In an isolated example such as this, adding the if is not too bad. But, if this thing starts to spread and you have, say, send_ascii85_encoded(), send_base41_encoded()…, then, it becomes a nuisance.

On another matter, this can come to be as a consequence of an error. For example, it is usual to send (or receive) data in “parts”, for various reasons. You have the whole data to send with length = total_length, then send it part by part, reducing length -= length_of_sent_data after each partial send. Obviously, by the end, you’ll reach length == 0, at which time you should stop. But, some bug in the code might make you not stop and try to send with length == 0.

OK, stuff happens, now what?

So, what shall send() and recv() do in this case?

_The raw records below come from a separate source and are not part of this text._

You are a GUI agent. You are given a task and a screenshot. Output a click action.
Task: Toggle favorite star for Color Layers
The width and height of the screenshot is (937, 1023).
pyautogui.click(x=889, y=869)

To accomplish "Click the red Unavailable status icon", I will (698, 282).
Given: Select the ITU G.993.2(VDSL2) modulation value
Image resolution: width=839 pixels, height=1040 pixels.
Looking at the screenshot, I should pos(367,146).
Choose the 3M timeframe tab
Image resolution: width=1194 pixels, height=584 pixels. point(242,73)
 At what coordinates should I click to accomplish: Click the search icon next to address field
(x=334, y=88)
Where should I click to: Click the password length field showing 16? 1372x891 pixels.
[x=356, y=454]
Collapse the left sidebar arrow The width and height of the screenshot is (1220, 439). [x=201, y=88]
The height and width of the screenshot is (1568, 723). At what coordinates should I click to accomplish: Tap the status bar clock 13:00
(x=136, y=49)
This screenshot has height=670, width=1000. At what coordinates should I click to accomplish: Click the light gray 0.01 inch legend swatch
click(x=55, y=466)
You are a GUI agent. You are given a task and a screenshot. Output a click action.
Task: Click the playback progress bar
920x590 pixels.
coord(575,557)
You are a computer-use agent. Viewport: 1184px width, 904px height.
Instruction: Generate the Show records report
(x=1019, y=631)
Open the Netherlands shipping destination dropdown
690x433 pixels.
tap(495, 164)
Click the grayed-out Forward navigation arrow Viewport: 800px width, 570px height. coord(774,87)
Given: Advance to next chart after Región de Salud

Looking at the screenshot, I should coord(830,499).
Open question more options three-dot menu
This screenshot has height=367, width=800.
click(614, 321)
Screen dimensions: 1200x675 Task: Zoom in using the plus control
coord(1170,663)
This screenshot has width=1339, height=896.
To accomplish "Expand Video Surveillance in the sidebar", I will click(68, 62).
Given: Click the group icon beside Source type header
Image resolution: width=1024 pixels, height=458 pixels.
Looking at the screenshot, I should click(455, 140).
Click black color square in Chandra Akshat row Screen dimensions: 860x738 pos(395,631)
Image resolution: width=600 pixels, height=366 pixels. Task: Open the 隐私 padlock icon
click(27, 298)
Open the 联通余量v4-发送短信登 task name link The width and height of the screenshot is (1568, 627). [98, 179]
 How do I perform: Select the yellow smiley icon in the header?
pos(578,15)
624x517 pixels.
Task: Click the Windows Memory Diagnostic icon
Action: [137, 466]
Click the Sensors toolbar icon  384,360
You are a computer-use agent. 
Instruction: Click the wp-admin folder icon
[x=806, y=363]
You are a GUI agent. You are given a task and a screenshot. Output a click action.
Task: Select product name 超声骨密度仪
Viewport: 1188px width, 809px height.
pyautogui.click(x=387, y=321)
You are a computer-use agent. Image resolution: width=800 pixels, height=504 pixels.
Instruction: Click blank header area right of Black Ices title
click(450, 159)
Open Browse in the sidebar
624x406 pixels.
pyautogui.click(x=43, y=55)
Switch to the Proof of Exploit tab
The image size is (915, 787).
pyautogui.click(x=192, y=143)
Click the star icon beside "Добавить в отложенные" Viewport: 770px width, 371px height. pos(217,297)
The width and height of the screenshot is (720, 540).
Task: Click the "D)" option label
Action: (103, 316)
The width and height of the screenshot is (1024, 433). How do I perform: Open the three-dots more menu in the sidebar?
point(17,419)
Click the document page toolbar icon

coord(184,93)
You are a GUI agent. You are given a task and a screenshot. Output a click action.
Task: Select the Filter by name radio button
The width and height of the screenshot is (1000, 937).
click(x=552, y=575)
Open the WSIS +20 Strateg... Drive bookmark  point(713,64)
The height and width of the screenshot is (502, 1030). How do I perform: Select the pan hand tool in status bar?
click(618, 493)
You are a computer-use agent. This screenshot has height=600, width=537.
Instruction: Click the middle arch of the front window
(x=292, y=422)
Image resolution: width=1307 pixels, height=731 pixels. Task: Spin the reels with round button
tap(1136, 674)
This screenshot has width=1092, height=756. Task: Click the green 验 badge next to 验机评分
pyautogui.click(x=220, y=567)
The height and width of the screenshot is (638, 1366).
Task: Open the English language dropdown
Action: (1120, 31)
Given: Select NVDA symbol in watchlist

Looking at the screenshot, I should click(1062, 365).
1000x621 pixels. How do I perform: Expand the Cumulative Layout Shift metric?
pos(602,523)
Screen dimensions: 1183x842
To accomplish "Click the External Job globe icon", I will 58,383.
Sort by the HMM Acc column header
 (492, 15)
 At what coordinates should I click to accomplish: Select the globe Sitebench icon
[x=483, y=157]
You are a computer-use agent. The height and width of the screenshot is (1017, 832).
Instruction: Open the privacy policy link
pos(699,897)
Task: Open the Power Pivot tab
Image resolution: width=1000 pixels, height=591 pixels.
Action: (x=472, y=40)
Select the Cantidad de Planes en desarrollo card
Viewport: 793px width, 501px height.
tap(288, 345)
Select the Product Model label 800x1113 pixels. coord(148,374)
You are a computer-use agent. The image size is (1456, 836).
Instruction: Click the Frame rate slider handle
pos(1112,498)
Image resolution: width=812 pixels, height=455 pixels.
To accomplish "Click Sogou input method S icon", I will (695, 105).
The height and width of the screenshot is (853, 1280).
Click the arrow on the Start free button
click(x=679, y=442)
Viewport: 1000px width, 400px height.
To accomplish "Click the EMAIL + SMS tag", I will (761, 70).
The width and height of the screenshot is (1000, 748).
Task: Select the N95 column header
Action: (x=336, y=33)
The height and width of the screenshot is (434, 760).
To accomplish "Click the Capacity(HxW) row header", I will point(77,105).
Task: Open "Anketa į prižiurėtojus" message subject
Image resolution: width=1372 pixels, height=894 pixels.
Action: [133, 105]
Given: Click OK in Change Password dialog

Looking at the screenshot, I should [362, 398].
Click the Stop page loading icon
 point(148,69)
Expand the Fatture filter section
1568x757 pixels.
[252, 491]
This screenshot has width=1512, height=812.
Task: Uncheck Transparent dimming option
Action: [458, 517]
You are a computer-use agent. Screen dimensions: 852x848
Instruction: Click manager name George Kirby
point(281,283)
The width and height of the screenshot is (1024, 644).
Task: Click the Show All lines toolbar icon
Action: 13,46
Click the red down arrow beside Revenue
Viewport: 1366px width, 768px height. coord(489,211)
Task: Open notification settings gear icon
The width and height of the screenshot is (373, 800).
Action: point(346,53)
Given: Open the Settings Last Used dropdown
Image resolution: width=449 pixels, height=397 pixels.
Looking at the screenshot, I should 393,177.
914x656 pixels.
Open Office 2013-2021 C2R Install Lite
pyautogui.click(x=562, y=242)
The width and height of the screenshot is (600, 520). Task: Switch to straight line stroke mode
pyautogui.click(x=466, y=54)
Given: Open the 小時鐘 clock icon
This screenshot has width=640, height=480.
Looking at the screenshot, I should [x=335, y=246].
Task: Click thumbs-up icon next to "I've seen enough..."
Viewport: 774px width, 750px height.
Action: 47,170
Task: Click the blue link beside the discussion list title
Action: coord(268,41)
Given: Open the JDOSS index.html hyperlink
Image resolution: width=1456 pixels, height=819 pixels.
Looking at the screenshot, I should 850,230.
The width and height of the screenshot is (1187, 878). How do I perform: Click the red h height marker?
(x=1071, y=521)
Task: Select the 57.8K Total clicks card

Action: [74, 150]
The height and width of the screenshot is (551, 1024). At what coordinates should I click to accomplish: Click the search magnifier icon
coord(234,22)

In all the sockets (or even “sockets-ish”) implementations I found, this is not documented. It’s always something like:

This function will send length number of bytes from buffer.

Sure, there’s other text there, but, in general, there’s nothing describing what happens if length==0. Is that an error? And what error is reported (via errno, in most sockets)? If it’s not an error, what’s the behavior? Is it different depending on some socket options, foremost the “(non-)blocking I/O”.

What’s the “big deal here”? Well, most, if not all, sockets also document this:

The function returns -1 on error (with error code in errno) or the number of bytes sent (received for recv()). The return value (result) is 0 if the socket was lost (shutdown).

The “socket was lost” obviously is meant for connection-oriented sockets (actually, you use sendto() for datagram sockets). Also, sure, not all sockets use errno, Windows uses WSAGetLastError and other libraries have other means of indicating the error), but, let’s not get lost in the details here. Assume that errno means “actual errno or its cousin in a particular sockets implementation”.

So, if the result is the number of bytes written, and you “told” the function to write zero bytes, it makes sense that it thinks it succeeded and to return 0. But, that is at odds with the idea that 0 indicates that the connection was lost.

The thing is, you’re not sure “what to think here”.

This is a perfect example of a corner case that was not thought about. At design time, a better interface could have been devised. At (post) implementation time, a better description/specification could have been done, indicating what happens.

How does it actually work?

You’re probably wondering what actually happens? I didn’t make a detailed survey, but, my limited testing shows this:

  • recv(length=0) will return -1 with “WOULDBLOCK” in errno if the socket is non-blocking
  • recv(length=0) will return 0 when the socket is blocking, because it will never read 0 bytes. it will essentially wait until the other side closes the socket, and then return 0.
  • similar goes for send(length=0)
  • I didn’t try sento() nor recvfrom()

Sure, from a certain POV, it makes sense, but, it’s actually bad, as the same fundamental issue, which is bad usage of the API, has different error indicators depending on some setting which has nothing to do with the actual problem at hand.

How should it work?

As to not only point to errors, let’s think about solutions.

The immediate solution would be to make length=0 an error, return -1 always with a special error indicator BUFFER_CANT_BE_EMPTY (a particular sockets implementation might have something like that already, if not, make a new one).

A better interface would have been to not have “special values” for the result. Have the result always be error (or 0 if there’s no error) and give the number of bytes actually sent/received back in an (in-)out parameter. The closing of the connection would produce an error “CONNECTION_CLOSED”. In this case, for length=0, simply return 0 (no error).

Moral of the story

One does need to handle corner cases just like any other cases, even if they don’t “make sense” and “don’t matter much” (“who cares what happens, as long as nothing crashes”). The amount of time lost trying to makes sense of it all when you do find yourself in the corner (case) is way too big, compared to a little documentation/specification and making the code actually work per spec.

Written on March 3, 2014